To the European Union Heads of State and Government,
After a European Summit that lasted two days and one night, you are back home now, happy that the negotiations are all over, satisfied that you were able to obtain everything that you wanted, and optimistic as your citizens applaud the announcement of the results.
Well I am a young European citizen, and I am not happy, nor satisfied, nor optimistic. Today, for the first time in over 60 years of European integration, you decided to reduce the EU budget in real terms.
That does not mean that you tried to improve spending efficiency and eliminate waste. No. It means that the funds allocated to various EU policies will decrease as the population continues to increase (Croatia will join the EU on July 1st). It means less money for farmers (Common Agricultural Policy), less money for development aid, less money for regional development (Structural Funds and Cohesion Fund), less money for the competition policy (“Europe 2020” objectives), less money for employment (European Social Fund), less money for environmental protection, less money for research and innovation, and in particular, less money for young people (Erasmus and the other programs focused on young people and mobility). In short, it means less money for the 500 million citizens of the European Union.
Pull out your economics textbooks again
You want to decrease budgetary resources at a time when we are stuck in a major economic crisis, when we have just been reassured as to the euro’s future, and when the unemployment rate is skyrocketing all across Europe. Don’t you know that a euro spent by the European Union has a greater impact (due to the leverage effect) than a euro spent in a member state? Have you never heard of economies of scale? If your advisors failed to remind you of these basic principles, then tell them to go back and have another look at their economics textbooks.
Surely, you will say to me: “But my fellow countrymen don’t want to give more money to Brussels.” And why do you suppose that is? It’s because you haven’t done enough to inform your citizens about the EU’s various actions, about how much money actually flows back into your own country, about all of the projects that that money helps fund. It is because you have not taken the initiative to inform your citizens about what you, members of Parliament, civil servants, and Commissioners actually do in Brussels.
Blame it on the system
Of course, you will tell me: But that’s the whole idea of the game. EU resources are negotiated and decided at the intergovernmental level, and each member state defends its own interests in order to represent the public opinion of its citizens. Three-quarters of the EU budget is funded by contributions from member states, so it is only fair that they each have their say. Well, not if they are just going to make decisions like this that will kill the EU in the long term. You are all just using the system as a means of concealing your national egoism.

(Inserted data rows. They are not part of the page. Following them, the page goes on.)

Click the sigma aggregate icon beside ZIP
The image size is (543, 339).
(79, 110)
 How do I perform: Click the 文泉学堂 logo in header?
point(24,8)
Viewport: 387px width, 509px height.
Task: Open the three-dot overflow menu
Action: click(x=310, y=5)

If you really wanted to save yourself all of this drama that keeps resurfacing every seven years, all you need to do is change the rules of the game, increase the EU’s own resources, and thereby reduce your national contributions. Alas, you are just hiding behind the system, behind the political and administrative meanderings of institutional reform, instead of having a vision, a political vision of what the future of Europe should be like.

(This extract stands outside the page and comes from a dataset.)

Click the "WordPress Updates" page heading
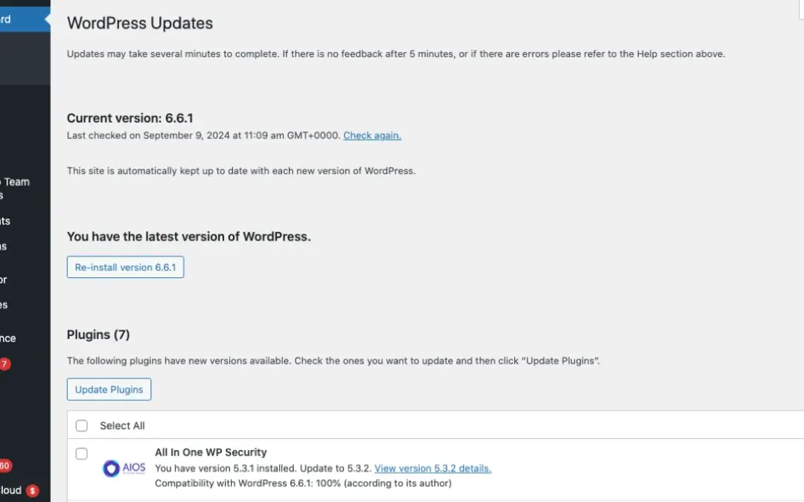804x502 pixels. point(140,23)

And yet you did set objectives for the EU
Don’t you remember? Three years ago, you adopted a strategy for the EU: the Europe 2020 strategy. You set ambitious objectives with conviction:
• “Employment: bring the employment rate to 75% for people aged 20 to 64 • Research, development, and innovation: invest 3% of EU GDP in research and innovation • Energy and climate change: reduce greenhouse-gas emissions by 20% (or even 30%, conditions permitting) compared to 1990; up the share of renewable energy by 20%; increase energy efficiency by 20% • Education: reduce the dropout rate to under 10%; bring the number of people aged 30 to 34 years with higher-education diplomas to over 40% • Poverty and social exclusion: reduce the number of people affected or threatened by poverty and social exclusion by at least 20 million people.” But how are we supposed to achieve all of that without a budget?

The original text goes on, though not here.